- WORK INSTRUCTIONS
Copy the listing word for word, from the line with "This screenshot has" up to and including the line with "will (734, 59).".

- PROVIDED ENTRIES
■ ■ ■
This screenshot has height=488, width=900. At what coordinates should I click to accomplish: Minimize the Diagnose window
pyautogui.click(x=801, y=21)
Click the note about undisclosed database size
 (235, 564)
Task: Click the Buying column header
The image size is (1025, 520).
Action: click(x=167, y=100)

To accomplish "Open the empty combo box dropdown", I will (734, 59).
■ ■ ■
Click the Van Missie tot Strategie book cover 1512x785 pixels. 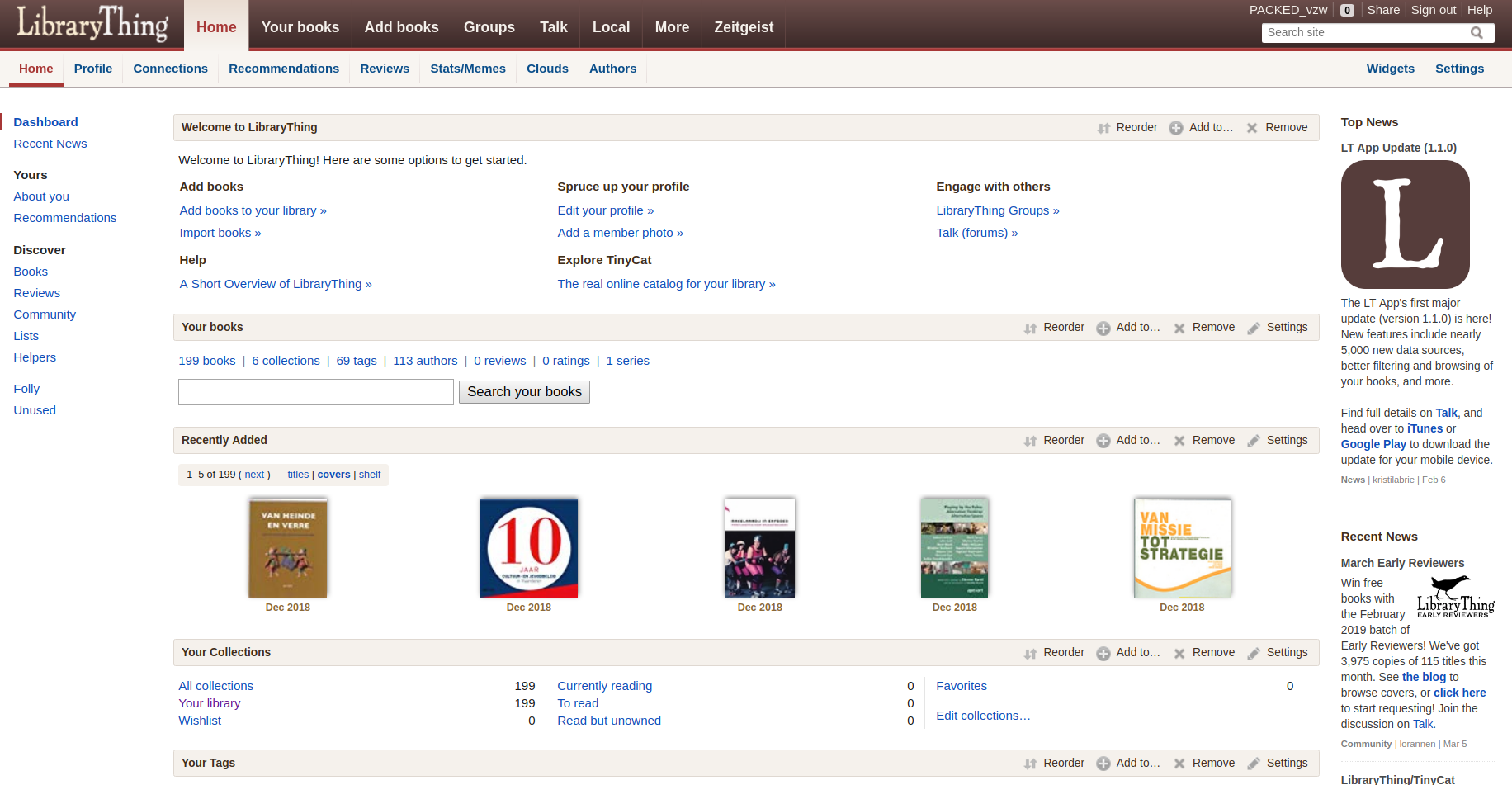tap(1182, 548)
■ ■ ■
- WORKED ANSWER
This screenshot has height=488, width=900. At what coordinates should I click to accomplish: Minimize the Diagnose window
pyautogui.click(x=801, y=21)
Click the note about undisclosed database size
 (235, 564)
Task: Click the Buying column header
The image size is (1025, 520).
Action: click(x=167, y=100)

To accomplish "Open the empty combo box dropdown", I will (734, 59).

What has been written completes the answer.